#### Dataset records
_ _ _
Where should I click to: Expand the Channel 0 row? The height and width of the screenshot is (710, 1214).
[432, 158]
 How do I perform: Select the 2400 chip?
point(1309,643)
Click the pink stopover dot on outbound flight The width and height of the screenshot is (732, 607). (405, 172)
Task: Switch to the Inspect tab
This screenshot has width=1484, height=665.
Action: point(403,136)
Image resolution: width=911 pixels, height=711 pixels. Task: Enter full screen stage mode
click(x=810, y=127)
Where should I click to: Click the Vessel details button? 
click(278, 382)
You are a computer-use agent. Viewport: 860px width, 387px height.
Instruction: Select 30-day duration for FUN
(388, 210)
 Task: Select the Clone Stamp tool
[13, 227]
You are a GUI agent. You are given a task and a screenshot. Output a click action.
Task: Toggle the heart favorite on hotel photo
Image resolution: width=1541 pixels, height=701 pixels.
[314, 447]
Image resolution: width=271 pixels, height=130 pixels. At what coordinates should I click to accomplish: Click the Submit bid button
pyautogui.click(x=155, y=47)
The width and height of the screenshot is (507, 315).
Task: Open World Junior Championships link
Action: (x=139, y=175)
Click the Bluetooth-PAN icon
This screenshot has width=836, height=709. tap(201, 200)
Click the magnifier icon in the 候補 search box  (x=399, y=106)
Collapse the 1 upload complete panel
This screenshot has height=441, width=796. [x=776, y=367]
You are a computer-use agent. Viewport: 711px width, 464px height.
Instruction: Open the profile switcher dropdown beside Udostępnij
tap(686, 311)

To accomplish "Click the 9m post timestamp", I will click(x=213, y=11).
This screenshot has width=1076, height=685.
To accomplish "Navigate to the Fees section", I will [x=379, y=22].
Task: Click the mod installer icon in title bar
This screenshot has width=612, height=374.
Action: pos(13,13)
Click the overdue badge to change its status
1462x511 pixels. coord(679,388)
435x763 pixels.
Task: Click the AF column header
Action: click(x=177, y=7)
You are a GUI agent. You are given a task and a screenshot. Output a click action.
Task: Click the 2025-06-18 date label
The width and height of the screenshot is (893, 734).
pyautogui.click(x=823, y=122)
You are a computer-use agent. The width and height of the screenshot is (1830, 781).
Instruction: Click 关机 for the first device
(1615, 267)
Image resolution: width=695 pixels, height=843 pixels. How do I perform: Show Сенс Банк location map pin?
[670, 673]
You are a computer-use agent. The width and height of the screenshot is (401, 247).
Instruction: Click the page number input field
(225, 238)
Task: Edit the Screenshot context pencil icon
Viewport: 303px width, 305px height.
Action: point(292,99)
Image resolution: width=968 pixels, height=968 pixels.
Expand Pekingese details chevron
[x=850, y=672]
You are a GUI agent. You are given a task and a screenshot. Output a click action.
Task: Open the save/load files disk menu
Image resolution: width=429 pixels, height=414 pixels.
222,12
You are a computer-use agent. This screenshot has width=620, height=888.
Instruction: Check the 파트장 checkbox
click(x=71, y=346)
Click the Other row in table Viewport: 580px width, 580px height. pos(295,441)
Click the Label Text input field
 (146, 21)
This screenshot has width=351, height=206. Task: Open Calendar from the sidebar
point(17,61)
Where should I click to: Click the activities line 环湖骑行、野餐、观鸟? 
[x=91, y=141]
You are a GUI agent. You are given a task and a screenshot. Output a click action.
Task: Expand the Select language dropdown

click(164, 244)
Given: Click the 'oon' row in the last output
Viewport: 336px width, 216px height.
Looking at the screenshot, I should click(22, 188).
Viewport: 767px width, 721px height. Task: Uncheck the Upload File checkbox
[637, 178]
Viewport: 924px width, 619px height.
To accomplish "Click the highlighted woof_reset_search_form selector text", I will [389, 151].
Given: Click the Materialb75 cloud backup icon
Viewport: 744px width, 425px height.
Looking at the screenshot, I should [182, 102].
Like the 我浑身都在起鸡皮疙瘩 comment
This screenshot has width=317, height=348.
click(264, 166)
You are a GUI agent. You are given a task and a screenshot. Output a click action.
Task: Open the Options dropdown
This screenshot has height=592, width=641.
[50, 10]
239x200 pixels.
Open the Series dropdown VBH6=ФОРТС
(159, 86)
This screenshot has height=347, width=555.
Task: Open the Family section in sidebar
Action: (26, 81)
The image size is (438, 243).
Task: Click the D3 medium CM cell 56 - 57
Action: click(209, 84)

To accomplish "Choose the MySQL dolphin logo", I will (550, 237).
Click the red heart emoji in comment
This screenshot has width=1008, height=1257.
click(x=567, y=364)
_ _ _
Each entry is to be returned in full, character for character.

Where should I click to: Expand the Channel 0 row? The height and width of the screenshot is (710, 1214).
[432, 158]
 How do I perform: Select the 2400 chip?
point(1309,643)
Click the pink stopover dot on outbound flight The width and height of the screenshot is (732, 607). (405, 172)
Task: Switch to the Inspect tab
This screenshot has width=1484, height=665.
Action: point(403,136)
Image resolution: width=911 pixels, height=711 pixels. Task: Enter full screen stage mode
click(x=810, y=127)
Where should I click to: Click the Vessel details button? 
click(278, 382)
You are a computer-use agent. Viewport: 860px width, 387px height.
Instruction: Select 30-day duration for FUN
(388, 210)
 Task: Select the Clone Stamp tool
[13, 227]
You are a GUI agent. You are given a task and a screenshot. Output a click action.
Task: Toggle the heart favorite on hotel photo
Image resolution: width=1541 pixels, height=701 pixels.
[314, 447]
Image resolution: width=271 pixels, height=130 pixels. At what coordinates should I click to accomplish: Click the Submit bid button
pyautogui.click(x=155, y=47)
The width and height of the screenshot is (507, 315).
Task: Open World Junior Championships link
Action: (x=139, y=175)
Click the Bluetooth-PAN icon
This screenshot has width=836, height=709. tap(201, 200)
Click the magnifier icon in the 候補 search box  (x=399, y=106)
Collapse the 1 upload complete panel
This screenshot has height=441, width=796. [x=776, y=367]
You are a computer-use agent. Viewport: 711px width, 464px height.
Instruction: Open the profile switcher dropdown beside Udostępnij
tap(686, 311)

To accomplish "Click the 9m post timestamp", I will click(x=213, y=11).
This screenshot has width=1076, height=685.
To accomplish "Navigate to the Fees section", I will [x=379, y=22].
Task: Click the mod installer icon in title bar
This screenshot has width=612, height=374.
Action: pos(13,13)
Click the overdue badge to change its status
1462x511 pixels. coord(679,388)
435x763 pixels.
Task: Click the AF column header
Action: click(x=177, y=7)
You are a GUI agent. You are given a task and a screenshot. Output a click action.
Task: Click the 2025-06-18 date label
The width and height of the screenshot is (893, 734).
pyautogui.click(x=823, y=122)
You are a computer-use agent. The width and height of the screenshot is (1830, 781).
Instruction: Click 关机 for the first device
(1615, 267)
Image resolution: width=695 pixels, height=843 pixels. How do I perform: Show Сенс Банк location map pin?
[670, 673]
You are a computer-use agent. The width and height of the screenshot is (401, 247).
Instruction: Click the page number input field
(225, 238)
Task: Edit the Screenshot context pencil icon
Viewport: 303px width, 305px height.
Action: point(292,99)
Image resolution: width=968 pixels, height=968 pixels.
Expand Pekingese details chevron
[x=850, y=672]
You are a GUI agent. You are given a task and a screenshot. Output a click action.
Task: Open the save/load files disk menu
Image resolution: width=429 pixels, height=414 pixels.
222,12
You are a computer-use agent. This screenshot has width=620, height=888.
Instruction: Check the 파트장 checkbox
click(x=71, y=346)
Click the Other row in table Viewport: 580px width, 580px height. pos(295,441)
Click the Label Text input field
 (146, 21)
This screenshot has width=351, height=206. Task: Open Calendar from the sidebar
point(17,61)
Where should I click to: Click the activities line 环湖骑行、野餐、观鸟? 
[x=91, y=141]
You are a GUI agent. You are given a task and a screenshot. Output a click action.
Task: Expand the Select language dropdown

click(164, 244)
Given: Click the 'oon' row in the last output
Viewport: 336px width, 216px height.
Looking at the screenshot, I should click(22, 188).
Viewport: 767px width, 721px height. Task: Uncheck the Upload File checkbox
[637, 178]
Viewport: 924px width, 619px height.
To accomplish "Click the highlighted woof_reset_search_form selector text", I will [389, 151].
Given: Click the Materialb75 cloud backup icon
Viewport: 744px width, 425px height.
Looking at the screenshot, I should [182, 102].
Like the 我浑身都在起鸡皮疙瘩 comment
This screenshot has width=317, height=348.
click(264, 166)
You are a GUI agent. You are given a task and a screenshot. Output a click action.
Task: Open the Options dropdown
This screenshot has height=592, width=641.
[50, 10]
239x200 pixels.
Open the Series dropdown VBH6=ФОРТС
(159, 86)
This screenshot has height=347, width=555.
Task: Open the Family section in sidebar
Action: (26, 81)
The image size is (438, 243).
Task: Click the D3 medium CM cell 56 - 57
Action: click(209, 84)

To accomplish "Choose the MySQL dolphin logo", I will (550, 237).
Click the red heart emoji in comment
This screenshot has width=1008, height=1257.
click(x=567, y=364)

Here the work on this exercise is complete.